### [Set exercise]
Please copy the data below exactly as it appears, line for line.

***** Provided information

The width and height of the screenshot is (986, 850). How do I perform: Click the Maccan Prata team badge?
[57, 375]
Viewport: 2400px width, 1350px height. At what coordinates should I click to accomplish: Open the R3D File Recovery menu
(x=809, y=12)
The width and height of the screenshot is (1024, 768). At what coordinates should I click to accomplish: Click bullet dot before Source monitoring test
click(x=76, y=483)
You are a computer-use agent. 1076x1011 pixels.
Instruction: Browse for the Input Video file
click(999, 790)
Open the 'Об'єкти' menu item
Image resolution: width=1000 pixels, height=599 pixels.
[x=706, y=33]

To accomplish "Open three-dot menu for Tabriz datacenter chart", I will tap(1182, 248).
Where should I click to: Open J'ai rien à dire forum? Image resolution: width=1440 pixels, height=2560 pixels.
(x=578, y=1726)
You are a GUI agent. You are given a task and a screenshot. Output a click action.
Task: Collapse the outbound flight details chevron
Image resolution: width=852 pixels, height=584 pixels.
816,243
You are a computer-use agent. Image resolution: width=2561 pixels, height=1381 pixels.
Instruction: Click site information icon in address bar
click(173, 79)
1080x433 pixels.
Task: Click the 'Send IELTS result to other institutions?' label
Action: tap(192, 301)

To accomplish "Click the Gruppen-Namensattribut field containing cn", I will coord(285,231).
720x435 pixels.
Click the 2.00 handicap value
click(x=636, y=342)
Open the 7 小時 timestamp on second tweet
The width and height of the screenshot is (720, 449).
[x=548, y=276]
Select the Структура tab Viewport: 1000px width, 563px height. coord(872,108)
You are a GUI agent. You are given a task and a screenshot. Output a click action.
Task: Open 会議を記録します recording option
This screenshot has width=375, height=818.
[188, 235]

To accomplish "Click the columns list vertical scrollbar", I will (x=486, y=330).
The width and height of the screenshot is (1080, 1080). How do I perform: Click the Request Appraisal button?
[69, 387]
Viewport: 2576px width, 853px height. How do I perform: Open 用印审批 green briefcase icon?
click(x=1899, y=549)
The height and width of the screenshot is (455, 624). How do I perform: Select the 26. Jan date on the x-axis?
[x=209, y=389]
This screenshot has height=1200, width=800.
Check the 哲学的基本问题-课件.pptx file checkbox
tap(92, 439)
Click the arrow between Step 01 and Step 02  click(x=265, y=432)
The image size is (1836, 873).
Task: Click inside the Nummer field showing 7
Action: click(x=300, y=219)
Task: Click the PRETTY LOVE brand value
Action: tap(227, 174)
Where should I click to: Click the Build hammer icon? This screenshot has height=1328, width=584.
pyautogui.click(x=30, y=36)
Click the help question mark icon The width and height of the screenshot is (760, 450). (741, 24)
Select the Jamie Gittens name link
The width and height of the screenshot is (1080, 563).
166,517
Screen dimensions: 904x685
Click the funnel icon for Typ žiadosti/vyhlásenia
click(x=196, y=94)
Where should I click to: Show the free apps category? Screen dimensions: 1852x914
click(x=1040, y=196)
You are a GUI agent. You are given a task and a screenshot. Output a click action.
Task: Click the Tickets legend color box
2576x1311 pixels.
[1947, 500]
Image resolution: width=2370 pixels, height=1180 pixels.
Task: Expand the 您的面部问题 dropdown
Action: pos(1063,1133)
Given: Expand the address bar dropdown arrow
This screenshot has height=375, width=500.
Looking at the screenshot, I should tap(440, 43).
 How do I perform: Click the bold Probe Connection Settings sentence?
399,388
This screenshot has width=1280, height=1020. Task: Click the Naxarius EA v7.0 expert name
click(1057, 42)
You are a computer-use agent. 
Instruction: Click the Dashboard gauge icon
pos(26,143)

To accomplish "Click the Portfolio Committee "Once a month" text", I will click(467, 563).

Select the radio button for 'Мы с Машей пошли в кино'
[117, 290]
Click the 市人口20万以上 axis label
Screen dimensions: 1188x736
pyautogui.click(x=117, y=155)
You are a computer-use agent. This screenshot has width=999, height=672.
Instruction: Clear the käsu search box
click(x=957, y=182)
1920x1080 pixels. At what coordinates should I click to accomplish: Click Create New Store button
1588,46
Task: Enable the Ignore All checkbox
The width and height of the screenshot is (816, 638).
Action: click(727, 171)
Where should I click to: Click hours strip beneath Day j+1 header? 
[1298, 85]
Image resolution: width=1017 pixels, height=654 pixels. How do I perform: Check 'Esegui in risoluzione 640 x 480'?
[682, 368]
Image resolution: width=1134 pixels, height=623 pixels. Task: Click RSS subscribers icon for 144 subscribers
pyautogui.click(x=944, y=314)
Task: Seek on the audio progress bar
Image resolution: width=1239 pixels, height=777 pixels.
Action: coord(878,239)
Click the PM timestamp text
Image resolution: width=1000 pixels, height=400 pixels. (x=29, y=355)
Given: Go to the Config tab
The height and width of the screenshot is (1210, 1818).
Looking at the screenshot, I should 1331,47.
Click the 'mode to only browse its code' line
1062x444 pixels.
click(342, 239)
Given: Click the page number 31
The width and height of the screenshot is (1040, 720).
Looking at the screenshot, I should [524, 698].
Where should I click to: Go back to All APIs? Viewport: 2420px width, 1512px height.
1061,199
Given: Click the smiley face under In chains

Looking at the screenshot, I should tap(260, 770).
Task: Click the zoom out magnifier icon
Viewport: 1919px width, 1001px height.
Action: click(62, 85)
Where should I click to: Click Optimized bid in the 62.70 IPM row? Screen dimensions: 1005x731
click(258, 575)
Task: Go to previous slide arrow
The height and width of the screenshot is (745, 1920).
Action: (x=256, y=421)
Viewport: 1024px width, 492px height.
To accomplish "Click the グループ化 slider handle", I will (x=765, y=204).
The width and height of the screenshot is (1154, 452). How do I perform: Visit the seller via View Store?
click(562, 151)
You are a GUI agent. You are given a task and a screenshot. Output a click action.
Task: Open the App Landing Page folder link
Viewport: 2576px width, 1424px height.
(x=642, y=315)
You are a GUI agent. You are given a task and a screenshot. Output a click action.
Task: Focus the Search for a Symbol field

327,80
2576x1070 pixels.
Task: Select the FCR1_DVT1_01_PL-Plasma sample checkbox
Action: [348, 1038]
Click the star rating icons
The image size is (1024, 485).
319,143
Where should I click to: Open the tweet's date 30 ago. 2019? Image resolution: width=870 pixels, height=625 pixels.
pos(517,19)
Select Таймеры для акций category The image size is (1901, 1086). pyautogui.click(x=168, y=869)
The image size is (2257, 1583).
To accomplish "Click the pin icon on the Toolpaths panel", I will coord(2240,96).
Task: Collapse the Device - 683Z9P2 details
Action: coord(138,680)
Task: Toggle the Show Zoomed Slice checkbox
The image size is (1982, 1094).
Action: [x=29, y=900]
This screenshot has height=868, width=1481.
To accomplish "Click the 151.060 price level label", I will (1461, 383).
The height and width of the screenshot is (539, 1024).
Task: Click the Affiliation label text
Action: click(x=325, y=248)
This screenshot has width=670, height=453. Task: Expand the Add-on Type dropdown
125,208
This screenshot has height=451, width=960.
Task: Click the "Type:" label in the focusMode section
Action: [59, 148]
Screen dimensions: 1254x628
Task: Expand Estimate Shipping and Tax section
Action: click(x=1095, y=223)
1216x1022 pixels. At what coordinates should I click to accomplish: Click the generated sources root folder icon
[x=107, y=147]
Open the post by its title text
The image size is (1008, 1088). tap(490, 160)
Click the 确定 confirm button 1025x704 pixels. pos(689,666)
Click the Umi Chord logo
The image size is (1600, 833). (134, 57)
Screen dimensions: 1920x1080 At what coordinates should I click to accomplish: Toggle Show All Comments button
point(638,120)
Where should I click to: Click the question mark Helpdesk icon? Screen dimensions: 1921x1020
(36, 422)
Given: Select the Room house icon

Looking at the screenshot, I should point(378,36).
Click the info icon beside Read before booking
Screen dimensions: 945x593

**********

### [Worked solution]
The width and height of the screenshot is (986, 850). How do I perform: Click the Maccan Prata team badge?
[57, 375]
Viewport: 2400px width, 1350px height. At what coordinates should I click to accomplish: Open the R3D File Recovery menu
(x=809, y=12)
The width and height of the screenshot is (1024, 768). At what coordinates should I click to accomplish: Click bullet dot before Source monitoring test
click(x=76, y=483)
You are a computer-use agent. 1076x1011 pixels.
Instruction: Browse for the Input Video file
click(999, 790)
Open the 'Об'єкти' menu item
Image resolution: width=1000 pixels, height=599 pixels.
[x=706, y=33]

To accomplish "Open three-dot menu for Tabriz datacenter chart", I will tap(1182, 248).
Where should I click to: Open J'ai rien à dire forum? Image resolution: width=1440 pixels, height=2560 pixels.
(x=578, y=1726)
You are a GUI agent. You are given a task and a screenshot. Output a click action.
Task: Collapse the outbound flight details chevron
Image resolution: width=852 pixels, height=584 pixels.
816,243
You are a computer-use agent. Image resolution: width=2561 pixels, height=1381 pixels.
Instruction: Click site information icon in address bar
click(173, 79)
1080x433 pixels.
Task: Click the 'Send IELTS result to other institutions?' label
Action: tap(192, 301)

To accomplish "Click the Gruppen-Namensattribut field containing cn", I will coord(285,231).
720x435 pixels.
Click the 2.00 handicap value
click(x=636, y=342)
Open the 7 小時 timestamp on second tweet
The width and height of the screenshot is (720, 449).
[x=548, y=276]
Select the Структура tab Viewport: 1000px width, 563px height. coord(872,108)
You are a GUI agent. You are given a task and a screenshot. Output a click action.
Task: Open 会議を記録します recording option
This screenshot has width=375, height=818.
[188, 235]

To accomplish "Click the columns list vertical scrollbar", I will (x=486, y=330).
The width and height of the screenshot is (1080, 1080). How do I perform: Click the Request Appraisal button?
[69, 387]
Viewport: 2576px width, 853px height. How do I perform: Open 用印审批 green briefcase icon?
click(x=1899, y=549)
The height and width of the screenshot is (455, 624). How do I perform: Select the 26. Jan date on the x-axis?
[x=209, y=389]
This screenshot has height=1200, width=800.
Check the 哲学的基本问题-课件.pptx file checkbox
tap(92, 439)
Click the arrow between Step 01 and Step 02  click(x=265, y=432)
The image size is (1836, 873).
Task: Click inside the Nummer field showing 7
Action: click(x=300, y=219)
Task: Click the PRETTY LOVE brand value
Action: tap(227, 174)
Where should I click to: Click the Build hammer icon? This screenshot has height=1328, width=584.
pyautogui.click(x=30, y=36)
Click the help question mark icon The width and height of the screenshot is (760, 450). (741, 24)
Select the Jamie Gittens name link
The width and height of the screenshot is (1080, 563).
166,517
Screen dimensions: 904x685
Click the funnel icon for Typ žiadosti/vyhlásenia
click(x=196, y=94)
Where should I click to: Show the free apps category? Screen dimensions: 1852x914
click(x=1040, y=196)
You are a GUI agent. You are given a task and a screenshot. Output a click action.
Task: Click the Tickets legend color box
2576x1311 pixels.
[1947, 500]
Image resolution: width=2370 pixels, height=1180 pixels.
Task: Expand the 您的面部问题 dropdown
Action: pos(1063,1133)
Given: Expand the address bar dropdown arrow
This screenshot has height=375, width=500.
Looking at the screenshot, I should tap(440, 43).
 How do I perform: Click the bold Probe Connection Settings sentence?
399,388
This screenshot has width=1280, height=1020. Task: Click the Naxarius EA v7.0 expert name
click(1057, 42)
You are a computer-use agent. 
Instruction: Click the Dashboard gauge icon
pos(26,143)

To accomplish "Click the Portfolio Committee "Once a month" text", I will click(467, 563).

Select the radio button for 'Мы с Машей пошли в кино'
[117, 290]
Click the 市人口20万以上 axis label
Screen dimensions: 1188x736
pyautogui.click(x=117, y=155)
You are a computer-use agent. This screenshot has width=999, height=672.
Instruction: Clear the käsu search box
click(x=957, y=182)
1920x1080 pixels. At what coordinates should I click to accomplish: Click Create New Store button
1588,46
Task: Enable the Ignore All checkbox
The width and height of the screenshot is (816, 638).
Action: click(727, 171)
Where should I click to: Click hours strip beneath Day j+1 header? 
[1298, 85]
Image resolution: width=1017 pixels, height=654 pixels. How do I perform: Check 'Esegui in risoluzione 640 x 480'?
[682, 368]
Image resolution: width=1134 pixels, height=623 pixels. Task: Click RSS subscribers icon for 144 subscribers
pyautogui.click(x=944, y=314)
Task: Seek on the audio progress bar
Image resolution: width=1239 pixels, height=777 pixels.
Action: coord(878,239)
Click the PM timestamp text
Image resolution: width=1000 pixels, height=400 pixels. (x=29, y=355)
Given: Go to the Config tab
The height and width of the screenshot is (1210, 1818).
Looking at the screenshot, I should 1331,47.
Click the 'mode to only browse its code' line
1062x444 pixels.
click(342, 239)
Given: Click the page number 31
The width and height of the screenshot is (1040, 720).
Looking at the screenshot, I should [524, 698].
Where should I click to: Go back to All APIs? Viewport: 2420px width, 1512px height.
1061,199
Given: Click the smiley face under In chains

Looking at the screenshot, I should tap(260, 770).
Task: Click the zoom out magnifier icon
Viewport: 1919px width, 1001px height.
Action: click(62, 85)
Where should I click to: Click Optimized bid in the 62.70 IPM row? Screen dimensions: 1005x731
click(258, 575)
Task: Go to previous slide arrow
The height and width of the screenshot is (745, 1920).
Action: (x=256, y=421)
Viewport: 1024px width, 492px height.
To accomplish "Click the グループ化 slider handle", I will (x=765, y=204).
The width and height of the screenshot is (1154, 452). How do I perform: Visit the seller via View Store?
click(562, 151)
You are a GUI agent. You are given a task and a screenshot. Output a click action.
Task: Open the App Landing Page folder link
Viewport: 2576px width, 1424px height.
(x=642, y=315)
You are a GUI agent. You are given a task and a screenshot. Output a click action.
Task: Focus the Search for a Symbol field

327,80
2576x1070 pixels.
Task: Select the FCR1_DVT1_01_PL-Plasma sample checkbox
Action: [348, 1038]
Click the star rating icons
The image size is (1024, 485).
319,143
Where should I click to: Open the tweet's date 30 ago. 2019? Image resolution: width=870 pixels, height=625 pixels.
pos(517,19)
Select Таймеры для акций category The image size is (1901, 1086). pyautogui.click(x=168, y=869)
The image size is (2257, 1583).
To accomplish "Click the pin icon on the Toolpaths panel", I will coord(2240,96).
Task: Collapse the Device - 683Z9P2 details
Action: coord(138,680)
Task: Toggle the Show Zoomed Slice checkbox
The image size is (1982, 1094).
Action: [x=29, y=900]
This screenshot has height=868, width=1481.
To accomplish "Click the 151.060 price level label", I will (1461, 383).
The height and width of the screenshot is (539, 1024).
Task: Click the Affiliation label text
Action: click(x=325, y=248)
This screenshot has width=670, height=453. Task: Expand the Add-on Type dropdown
125,208
This screenshot has height=451, width=960.
Task: Click the "Type:" label in the focusMode section
Action: [59, 148]
Screen dimensions: 1254x628
Task: Expand Estimate Shipping and Tax section
Action: click(x=1095, y=223)
1216x1022 pixels. At what coordinates should I click to accomplish: Click the generated sources root folder icon
[x=107, y=147]
Open the post by its title text
The image size is (1008, 1088). tap(490, 160)
Click the 确定 confirm button 1025x704 pixels. pos(689,666)
Click the Umi Chord logo
The image size is (1600, 833). (134, 57)
Screen dimensions: 1920x1080 At what coordinates should I click to accomplish: Toggle Show All Comments button
point(638,120)
Where should I click to: Click the question mark Helpdesk icon? Screen dimensions: 1921x1020
(36, 422)
Given: Select the Room house icon

Looking at the screenshot, I should point(378,36).
Click the info icon beside Read before booking
Screen dimensions: 945x593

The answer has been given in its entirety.